→ OBJECTIVE: Copy the passage of the email thread between "On 1/7/2017 12:56" and "the new year!", inclusive, putting "fruitful" in place of "productive".

List, Jon S., Gary R.,

Gary R., Jon S., and I began discussing the subject of this thread a few days ago off-list, and we've agreed that the off-list parts should be brought on-list. Below is the part that preceded the thread's appearance at peirce-l. Next, I'll send the peirce-l thread plus an off-list reply that I made, and Jon S. can add his off-list reply, then I'll add my next one, etc.

Best, Ben

On 1/7/2017 12:56 PM, Gary Richmond wrote:

Jon, Ben,

Jon, I'm forwarding this off-list message Ben sent. I'm sure you'll find it of interest--it certainly refreshed my memory of some of the discussion of the topic we've had on peirce-l. Maybe we can get Cathy to sound in as well? Ben, perhaps you could Bcc her if this comes up in on- or off-list discussion. Again, I think an on-list discussion might prove most productive, and might be an excellent topic to begin the new year!

Hope you are both experiencing a good start of 2017.

Best,

Gary

Gary Richmond

*Gary Richmond
Philosophy and Critical Thinking
Communication Studies
LaGuardia College of the City University of New York
C 745
718 482-5690*

---------- Forwarded message ----------
From: Benjamin Udell <baud...@gmail.com <mailto:baud...@gmail.com>>
Date: Sat, Jan 7, 2017 at 12:34 PM
Subject: Re: generality/universality
To: Gary Richmond <gary.richm...@gmail.com <mailto:gary.richm...@gmail.com>>

Hi, Gary. We could pursue it on list or off, either way is fine with me.

Terms are divided into general and singular (also into concrete and abstract; a general term can be concrete and can be abstract. Some have regarded all singulars as concrete, some have admitted abstract singulars).

However, when speaking of qualities, etc., Aristotle called them by a Greek word (I guess 'katholikos') usually translated as "universal" and meaning that they are true of more than one object, at least two. A more nuanced sense would be the quantity of a quality or the like that _/could/_ be true of more than one thing, even if it happens not to be (whereas there can't be more than one Socrates). Anyway, "true of at least two things" doesn't sound very "universal" in the English-language sense but that's the tradition still adhered to by some philosophers. Some even call "particular" that which Peirce and others call "individual" or "singular" but that's in speaking not of terms but of things.

Propositions are divided into the universal ("All F is G"), the (comparatively vague) particular ("Some F is G"), and the singular ("This F is G" or "Socrates is G"). Peirce classified mixed-quantity propositions according to the first one ("Some person is loved by all people" he called "particular". I guess an argument for that would be that even a seemingly plain particular such as "Something is red" could be construed as implying "Something is such that all who can see things in color would see it as red" or some such statement more carefully qualified).

Cathy Legg once made a remark with a few details about "universal" and "general" coming from two different contexts in logic, but I doubt that I can find it soon.

Peirce made a three-way distinction among:
(1) the vague, the indefinite, such as a quality as contemplated without reaction or reflection,
  (2) the individual, determinate, and
  (3) the general.

→ DATA SHOWN:
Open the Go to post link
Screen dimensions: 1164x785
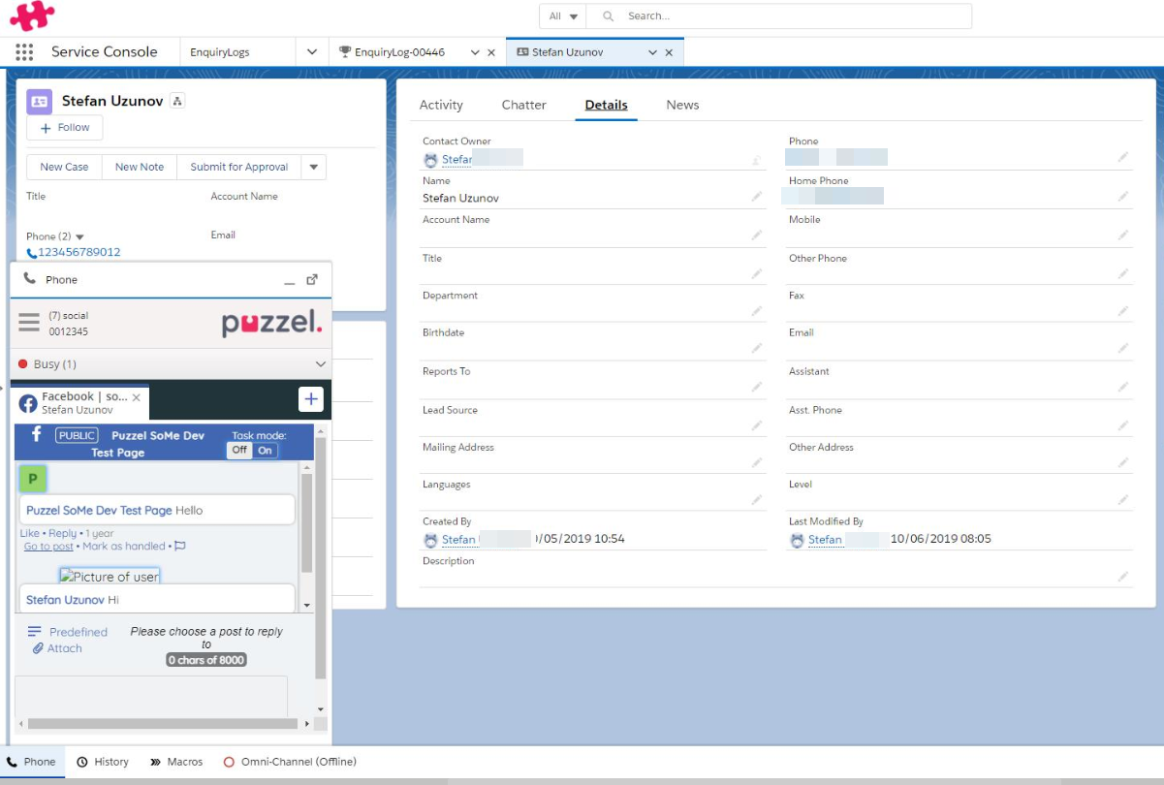pos(48,547)
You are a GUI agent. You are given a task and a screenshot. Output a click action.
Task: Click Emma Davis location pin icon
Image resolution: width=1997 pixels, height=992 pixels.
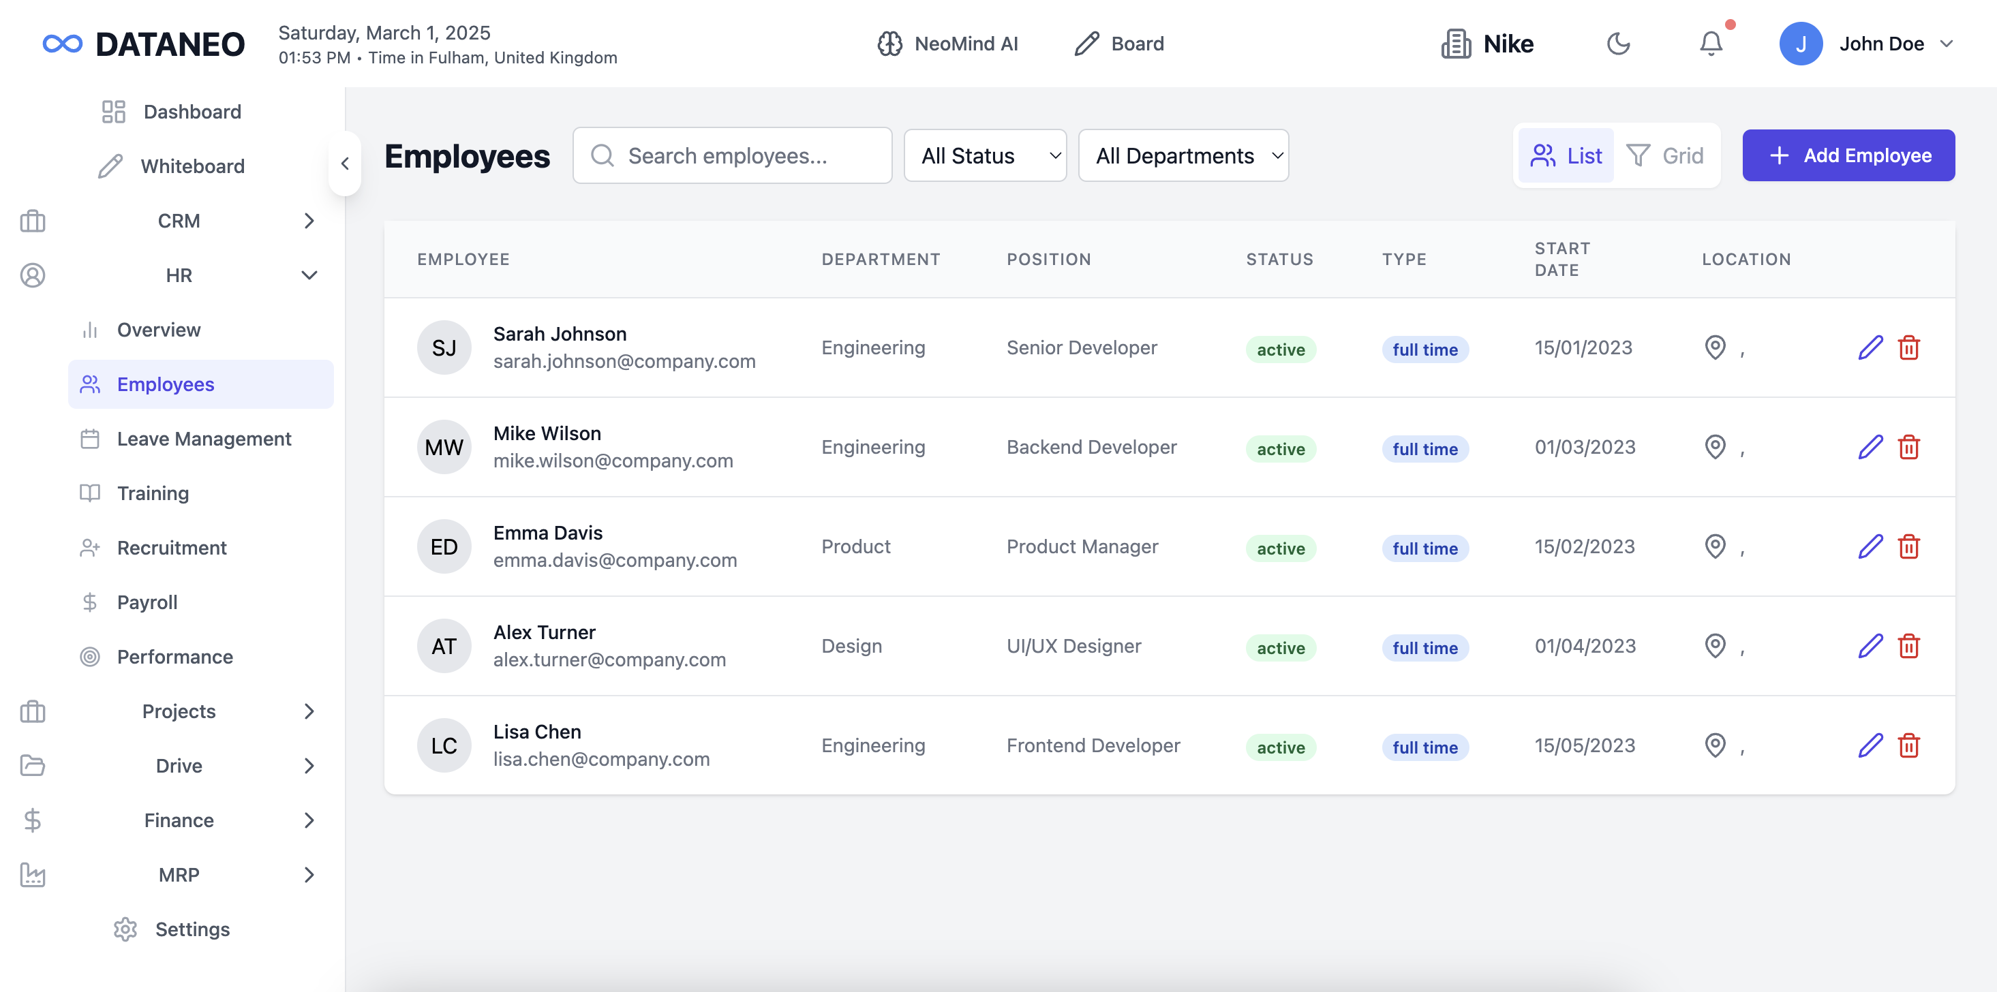pyautogui.click(x=1715, y=546)
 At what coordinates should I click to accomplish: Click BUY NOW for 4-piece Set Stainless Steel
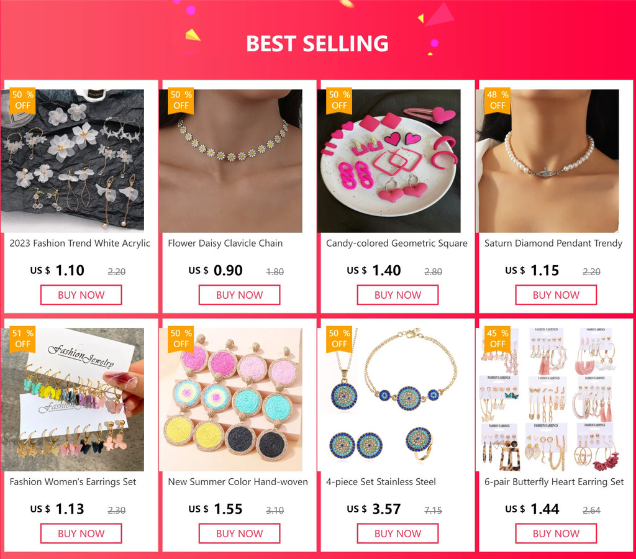398,534
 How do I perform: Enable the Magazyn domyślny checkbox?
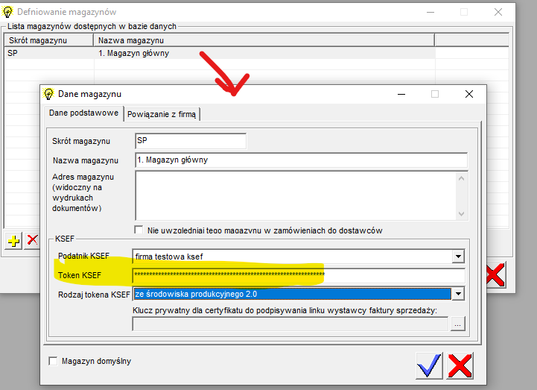click(53, 362)
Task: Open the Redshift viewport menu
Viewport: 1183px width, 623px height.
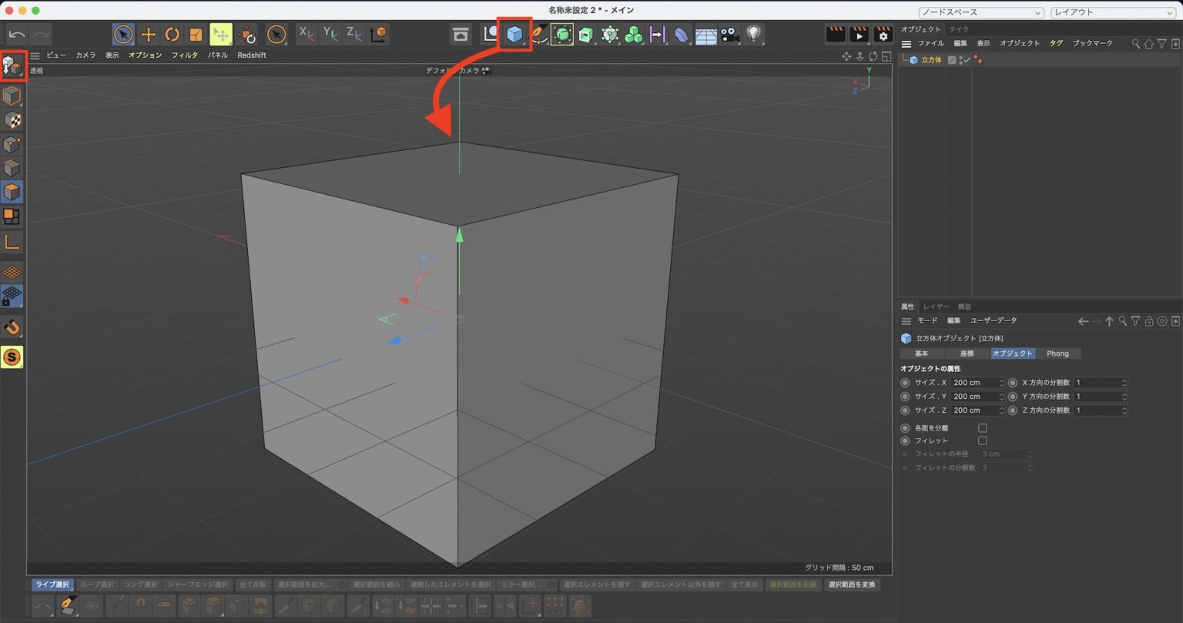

→ RESULT OF THE TASK:
On 1/7/2017 12:56 PM, Gary Richmond wrote:

Jon, Ben,

Jon, I'm forwarding this off-list message Ben sent. I'm sure you'll find it of interest--it certainly refreshed my memory of some of the discussion of the topic we've had on peirce-l. Maybe we can get Cathy to sound in as well? Ben, perhaps you could Bcc her if this comes up in on- or off-list discussion. Again, I think an on-list discussion might prove most fruitful, and might be an excellent topic to begin the new year!